#### EXCERPTED PASSAGE
▬▬▬
Demonstrate N-dimensional sparse arrays in Python #3

eriknw · 2022-08-24T03:14:04Z

Given a COO-like structure for N dimensions, I can automatically create SVG diagrams such as these:

Sparse structure: `DC-DC-DC-S` (i.e., CSF)

Sparse structure: `S-C-DC-S`

See all possible sparse structures for this dataset here (also included in this PR):
https://nbviewer.org/github/eriknw/binsparse-specification/blob/spz/spz_python/notebooks/Example_Rank4.ipynb

Phew! Okay, so this PR is a tangible continuation of #2.

The code in this PR creates any supported sparse structure in any number of whole dimensions. This is meant as a reference implementation that we can explore and use to educate. It's not meant to be fast. But, it appears to be passing what I hope are robust tests.

I largely follow the semantics I first laid out in #2 where each dimension can be compressed as:

S, "sparse": like COO; indices are "aligned" to the following dimension indices or values.
- Uses: indices_i
C, "compressed sparse": like CSR; fast looking by index into pointers to the next dimension.
- Uses: pointers_i
DC, "doubly compressed sparse": like DCSR; store unique index values and pointers to the next dimension.
- Uses: pointers_i, indices_i

I really like using S, C, and DC (optionally separated by hyphens) for dimension compression type. Why? Because it lets us call CSR, CSC, DCSR, and DCSC by the same names! This naming convention also gives us SSR and SSC for COO structures that are lexicographically sorted by dimensions (0, 1) and (1, 0) respectively.

I hope the diagrams in the notebook will help y'all understand how N-dimensional sparse array compression works. I know I found it enlightening. Please let me know if you have any questions or suggestions. The code for generating the diagrams is kind of wild (please report any bugs), but we have good control over it, and I think the result is fairly compact and clean.

I think my next step will be to start writing prose in markdown files to give us a base to build upon and revise as needed.

…different structures

eriknw · 2022-08-29T03:30:57Z

Should I succumb and use the word "tensor" instead of rank N array, multidimensional array, N-D array, N-way array, or order-N array? Tensor is a loaded word that means lots of different things and is very context-dependent, but it is the jargon that is typically used by researchers.
▬▬▬
[A block of data]
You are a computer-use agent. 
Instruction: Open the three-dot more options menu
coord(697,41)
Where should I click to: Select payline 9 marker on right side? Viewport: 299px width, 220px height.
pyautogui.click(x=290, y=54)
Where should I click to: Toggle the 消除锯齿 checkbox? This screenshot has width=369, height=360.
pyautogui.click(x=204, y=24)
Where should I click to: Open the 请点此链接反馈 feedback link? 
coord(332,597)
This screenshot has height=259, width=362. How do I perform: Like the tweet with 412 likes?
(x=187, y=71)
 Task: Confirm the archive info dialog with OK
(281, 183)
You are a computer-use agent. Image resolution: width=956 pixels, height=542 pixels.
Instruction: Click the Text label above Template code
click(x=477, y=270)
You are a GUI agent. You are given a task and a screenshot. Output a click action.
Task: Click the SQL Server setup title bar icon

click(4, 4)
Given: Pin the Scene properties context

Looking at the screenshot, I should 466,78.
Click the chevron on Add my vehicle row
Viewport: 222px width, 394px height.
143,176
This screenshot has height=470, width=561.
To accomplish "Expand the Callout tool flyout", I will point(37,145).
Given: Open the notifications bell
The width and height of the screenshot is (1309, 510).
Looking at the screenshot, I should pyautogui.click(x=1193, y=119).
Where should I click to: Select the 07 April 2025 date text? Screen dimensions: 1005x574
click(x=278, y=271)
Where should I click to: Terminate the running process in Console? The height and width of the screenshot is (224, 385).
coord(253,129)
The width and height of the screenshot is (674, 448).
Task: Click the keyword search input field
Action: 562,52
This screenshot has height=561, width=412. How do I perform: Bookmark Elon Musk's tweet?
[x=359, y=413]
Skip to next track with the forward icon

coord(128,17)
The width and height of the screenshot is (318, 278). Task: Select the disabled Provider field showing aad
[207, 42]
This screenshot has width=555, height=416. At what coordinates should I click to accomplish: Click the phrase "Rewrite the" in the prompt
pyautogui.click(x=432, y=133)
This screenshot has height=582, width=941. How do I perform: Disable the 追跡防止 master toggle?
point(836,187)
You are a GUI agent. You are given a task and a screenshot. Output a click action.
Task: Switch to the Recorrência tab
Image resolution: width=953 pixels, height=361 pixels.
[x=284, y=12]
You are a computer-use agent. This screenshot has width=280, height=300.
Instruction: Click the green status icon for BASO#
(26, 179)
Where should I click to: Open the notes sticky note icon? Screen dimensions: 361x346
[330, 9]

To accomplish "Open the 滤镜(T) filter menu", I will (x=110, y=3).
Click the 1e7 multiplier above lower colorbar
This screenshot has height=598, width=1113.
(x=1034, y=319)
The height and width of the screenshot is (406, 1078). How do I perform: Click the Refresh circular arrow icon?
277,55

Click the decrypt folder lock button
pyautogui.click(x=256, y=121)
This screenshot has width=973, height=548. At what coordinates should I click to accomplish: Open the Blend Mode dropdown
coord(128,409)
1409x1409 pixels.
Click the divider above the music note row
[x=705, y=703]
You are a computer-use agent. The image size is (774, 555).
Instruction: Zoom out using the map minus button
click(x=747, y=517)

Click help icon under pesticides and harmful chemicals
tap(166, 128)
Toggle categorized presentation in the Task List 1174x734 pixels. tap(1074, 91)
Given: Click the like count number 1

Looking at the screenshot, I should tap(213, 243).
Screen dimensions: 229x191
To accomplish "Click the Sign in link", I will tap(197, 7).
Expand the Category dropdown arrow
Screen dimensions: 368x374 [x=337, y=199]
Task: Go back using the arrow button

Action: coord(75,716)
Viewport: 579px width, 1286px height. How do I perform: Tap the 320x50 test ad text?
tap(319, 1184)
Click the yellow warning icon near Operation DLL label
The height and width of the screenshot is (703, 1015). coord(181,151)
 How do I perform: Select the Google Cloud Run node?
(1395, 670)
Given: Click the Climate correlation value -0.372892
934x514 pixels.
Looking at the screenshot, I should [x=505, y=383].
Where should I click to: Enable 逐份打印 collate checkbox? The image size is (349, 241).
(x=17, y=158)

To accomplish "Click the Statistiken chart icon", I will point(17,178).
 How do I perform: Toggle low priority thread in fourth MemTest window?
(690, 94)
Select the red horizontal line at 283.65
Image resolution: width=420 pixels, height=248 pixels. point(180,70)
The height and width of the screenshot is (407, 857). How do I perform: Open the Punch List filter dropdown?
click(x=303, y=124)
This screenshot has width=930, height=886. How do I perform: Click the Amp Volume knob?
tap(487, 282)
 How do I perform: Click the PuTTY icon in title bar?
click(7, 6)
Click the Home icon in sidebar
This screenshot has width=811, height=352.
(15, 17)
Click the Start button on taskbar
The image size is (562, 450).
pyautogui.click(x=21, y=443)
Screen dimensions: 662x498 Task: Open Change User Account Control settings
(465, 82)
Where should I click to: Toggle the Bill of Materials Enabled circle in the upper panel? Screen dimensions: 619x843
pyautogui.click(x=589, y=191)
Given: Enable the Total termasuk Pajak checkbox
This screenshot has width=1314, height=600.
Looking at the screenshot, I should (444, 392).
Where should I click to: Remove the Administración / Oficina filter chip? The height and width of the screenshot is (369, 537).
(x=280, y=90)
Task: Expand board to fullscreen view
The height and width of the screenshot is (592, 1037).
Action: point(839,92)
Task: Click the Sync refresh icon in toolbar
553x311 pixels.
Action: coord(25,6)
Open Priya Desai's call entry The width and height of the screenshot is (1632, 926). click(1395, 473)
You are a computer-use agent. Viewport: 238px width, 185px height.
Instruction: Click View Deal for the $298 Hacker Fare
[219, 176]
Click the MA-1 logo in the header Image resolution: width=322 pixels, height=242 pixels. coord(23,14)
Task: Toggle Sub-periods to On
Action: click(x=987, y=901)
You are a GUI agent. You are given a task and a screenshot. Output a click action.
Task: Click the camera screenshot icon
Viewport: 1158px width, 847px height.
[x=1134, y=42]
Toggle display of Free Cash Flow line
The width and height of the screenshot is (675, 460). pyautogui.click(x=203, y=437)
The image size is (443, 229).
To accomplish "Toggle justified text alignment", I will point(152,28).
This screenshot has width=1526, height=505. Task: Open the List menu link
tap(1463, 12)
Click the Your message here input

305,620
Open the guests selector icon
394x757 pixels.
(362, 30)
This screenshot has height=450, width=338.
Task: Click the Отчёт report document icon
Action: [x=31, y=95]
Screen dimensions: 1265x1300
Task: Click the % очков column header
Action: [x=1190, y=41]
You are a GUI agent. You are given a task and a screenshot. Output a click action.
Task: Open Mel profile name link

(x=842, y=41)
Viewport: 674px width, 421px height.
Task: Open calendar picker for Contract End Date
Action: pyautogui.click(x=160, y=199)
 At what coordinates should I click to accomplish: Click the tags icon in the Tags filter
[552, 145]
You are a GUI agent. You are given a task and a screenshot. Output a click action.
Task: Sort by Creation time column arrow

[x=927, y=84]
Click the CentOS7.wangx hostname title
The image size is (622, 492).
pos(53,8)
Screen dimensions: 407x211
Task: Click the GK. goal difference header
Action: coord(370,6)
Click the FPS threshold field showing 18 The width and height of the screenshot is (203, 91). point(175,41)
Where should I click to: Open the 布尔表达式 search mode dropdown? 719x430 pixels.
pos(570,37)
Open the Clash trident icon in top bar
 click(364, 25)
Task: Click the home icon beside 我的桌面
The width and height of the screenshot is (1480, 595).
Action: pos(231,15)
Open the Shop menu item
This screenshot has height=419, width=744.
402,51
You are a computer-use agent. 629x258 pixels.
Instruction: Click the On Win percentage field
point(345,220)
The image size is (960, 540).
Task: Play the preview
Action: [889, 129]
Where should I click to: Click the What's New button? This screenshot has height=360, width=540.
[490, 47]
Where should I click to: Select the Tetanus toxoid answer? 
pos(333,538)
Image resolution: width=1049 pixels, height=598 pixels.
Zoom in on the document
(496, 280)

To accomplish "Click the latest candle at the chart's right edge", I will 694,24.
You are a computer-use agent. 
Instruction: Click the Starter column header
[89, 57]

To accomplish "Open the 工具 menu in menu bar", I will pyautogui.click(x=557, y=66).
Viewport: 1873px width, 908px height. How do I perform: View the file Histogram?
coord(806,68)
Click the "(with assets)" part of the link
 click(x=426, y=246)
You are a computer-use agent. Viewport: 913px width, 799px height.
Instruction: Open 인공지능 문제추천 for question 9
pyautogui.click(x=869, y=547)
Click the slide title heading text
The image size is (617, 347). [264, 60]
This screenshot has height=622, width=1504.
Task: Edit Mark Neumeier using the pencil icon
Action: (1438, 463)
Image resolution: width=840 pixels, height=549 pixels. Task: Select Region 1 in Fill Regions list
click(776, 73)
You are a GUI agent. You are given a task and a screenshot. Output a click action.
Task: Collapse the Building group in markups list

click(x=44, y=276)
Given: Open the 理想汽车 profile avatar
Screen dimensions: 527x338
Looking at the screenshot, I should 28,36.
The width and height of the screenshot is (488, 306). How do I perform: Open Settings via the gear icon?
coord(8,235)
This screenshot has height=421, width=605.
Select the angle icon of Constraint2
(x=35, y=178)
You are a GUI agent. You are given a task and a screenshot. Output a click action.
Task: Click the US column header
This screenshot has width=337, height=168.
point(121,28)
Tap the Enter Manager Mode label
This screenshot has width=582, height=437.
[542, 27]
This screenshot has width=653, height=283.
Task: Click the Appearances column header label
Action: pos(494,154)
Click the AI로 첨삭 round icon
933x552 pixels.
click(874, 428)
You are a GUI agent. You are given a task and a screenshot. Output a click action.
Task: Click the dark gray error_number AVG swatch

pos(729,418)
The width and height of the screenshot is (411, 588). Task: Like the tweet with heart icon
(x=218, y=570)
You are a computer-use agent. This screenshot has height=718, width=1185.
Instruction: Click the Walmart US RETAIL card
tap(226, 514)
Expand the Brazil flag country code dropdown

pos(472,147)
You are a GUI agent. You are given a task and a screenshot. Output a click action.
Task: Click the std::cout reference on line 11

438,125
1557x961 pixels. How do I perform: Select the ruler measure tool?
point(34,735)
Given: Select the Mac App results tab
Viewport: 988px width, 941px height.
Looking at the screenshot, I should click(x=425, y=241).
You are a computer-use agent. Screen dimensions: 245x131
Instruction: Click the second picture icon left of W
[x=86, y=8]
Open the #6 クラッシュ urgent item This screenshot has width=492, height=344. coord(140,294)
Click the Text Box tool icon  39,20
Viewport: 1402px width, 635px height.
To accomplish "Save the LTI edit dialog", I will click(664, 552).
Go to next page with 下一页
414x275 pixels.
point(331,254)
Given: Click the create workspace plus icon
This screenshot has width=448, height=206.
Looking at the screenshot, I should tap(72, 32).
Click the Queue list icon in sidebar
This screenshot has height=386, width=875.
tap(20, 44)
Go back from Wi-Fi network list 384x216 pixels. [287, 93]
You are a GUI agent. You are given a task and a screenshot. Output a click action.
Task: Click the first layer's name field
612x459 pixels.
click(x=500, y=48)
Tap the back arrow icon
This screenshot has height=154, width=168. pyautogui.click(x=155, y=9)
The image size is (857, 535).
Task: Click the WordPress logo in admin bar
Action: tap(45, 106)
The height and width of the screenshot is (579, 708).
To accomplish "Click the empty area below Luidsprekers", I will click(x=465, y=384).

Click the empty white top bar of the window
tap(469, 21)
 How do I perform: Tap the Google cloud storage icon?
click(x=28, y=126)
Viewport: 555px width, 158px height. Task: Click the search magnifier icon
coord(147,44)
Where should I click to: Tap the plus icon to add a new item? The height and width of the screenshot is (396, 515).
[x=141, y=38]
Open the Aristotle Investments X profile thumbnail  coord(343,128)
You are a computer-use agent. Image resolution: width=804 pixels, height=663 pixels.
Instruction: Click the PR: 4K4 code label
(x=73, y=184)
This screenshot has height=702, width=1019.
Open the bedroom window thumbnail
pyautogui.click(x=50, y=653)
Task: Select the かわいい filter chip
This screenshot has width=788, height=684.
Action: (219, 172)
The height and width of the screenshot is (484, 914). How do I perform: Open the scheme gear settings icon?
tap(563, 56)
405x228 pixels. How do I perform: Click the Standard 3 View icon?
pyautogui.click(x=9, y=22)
▬▬▬
#### SHORT PROBLEM A
Output the records word for word, starting with their first line and stopping after the line that contains "I will point(37,145).".
#### SHORT PROBLEM B
Pick up the thread about N-dimensional sparse arrays in Python from where it stops and keep writing it.
The thread and the records are unrelated to each other.

#### WRITTEN RESPONSE A
You are a computer-use agent. 
Instruction: Open the three-dot more options menu
coord(697,41)
Where should I click to: Select payline 9 marker on right side? Viewport: 299px width, 220px height.
pyautogui.click(x=290, y=54)
Where should I click to: Toggle the 消除锯齿 checkbox? This screenshot has width=369, height=360.
pyautogui.click(x=204, y=24)
Where should I click to: Open the 请点此链接反馈 feedback link? 
coord(332,597)
This screenshot has height=259, width=362. How do I perform: Like the tweet with 412 likes?
(x=187, y=71)
 Task: Confirm the archive info dialog with OK
(281, 183)
You are a computer-use agent. Image resolution: width=956 pixels, height=542 pixels.
Instruction: Click the Text label above Template code
click(x=477, y=270)
You are a GUI agent. You are given a task and a screenshot. Output a click action.
Task: Click the SQL Server setup title bar icon

click(4, 4)
Given: Pin the Scene properties context

Looking at the screenshot, I should 466,78.
Click the chevron on Add my vehicle row
Viewport: 222px width, 394px height.
143,176
This screenshot has height=470, width=561.
To accomplish "Expand the Callout tool flyout", I will point(37,145).

#### WRITTEN RESPONSE B
eriknw · 2022-08-29T03:37:01Z

For easier reading, here's a link to the design document in this PR:

https://github.com/eriknw/binsparse-specification/blob/spz/design_docs/01_rankN_arrays.md

Please post comment inline in this PR though.

eriknw · 2022-08-29T17:33:19Z

@Wimmerer pointed out a paper from TACO compiler that supports more compression formats:

http://tensor-compiler.org/files/chou-oopsla18-taco-formats.pdf

Like MLIR: dense, compressed, singleton
New formats: range, offset, hashed

This supports DIA-style compression among others. I'm happy to punt on these for now.

rayegun · 2022-08-29T19:55:56Z

I believe the TACO compiler also punts on these right now, development on those was done in a branch that wasn't merged into the core AFAIK.

BenBrock · 2022-08-30T23:10:08Z

This is super cool. I'm going to go ahead and merge in your current status so that it shows up by default in the repo.

I am slightly confused by a few details after my original read-through. (Shouldn't doubly compressed actually be the combination of two compressed dimensions? Since the "doubly" part refers to different dimensions? Also, I'm still a little confused about sparse vs. compressed---it seems like they are both compressed, but "sparse" here refers to dimensions that store an index of a nonzero instead of an offset an inner sparse dimension.)

eriknw · 2022-08-31T01:30:44Z

Thanks for taking a look!

Shouldn't doubly compressed actually be the combination of two compressed dimensions? Since the "doubly" part refers to different dimensions?

Perhaps (but, with principles, I say no). I think it's a matter of perspective. Do you consider any dimensions in COO to be "compressed"? Please think about what compression means to you.

In CSR, I consider the row indices to be "compressed". Each row needs to only store one pointer value no matter how many values are in the row. This is compression (to me). Row indices are "doubly compressed" in DCSR because the pointers are "compressed" to not have duplicate values.

Think of it in terms of how we group an index in one dimension to indices in the following dimension. In COO--which I describe as having two "sparse" dimensions--each row index points to exactly one column index. It is a one-to-one relationship, and we need to duplicate a row index if there are multiple values in the row, so there is no compression (although it is still sparse in that we don't store missing values). In CSR, each row index is grouped with any number of column indices. This is very similar to run-length encoding--a type of compression--where the runs are consecutive row indices in COO format. Similarly, in DCSR, each row index that we store is grouped with at least one column index.

In lay terms, I view compression as not storing duplicate things. In COO, row indices are duplicated. CSR compresses COO by not storing duplicate row indices, but the resulting pointers array may have duplicates. DCSR compresses CSR by not storing duplicate pointers. Hence, I consider "rows" to be "doubly compressed" in DCSR.

Is this clearer? Do you view things differently? Any other questions?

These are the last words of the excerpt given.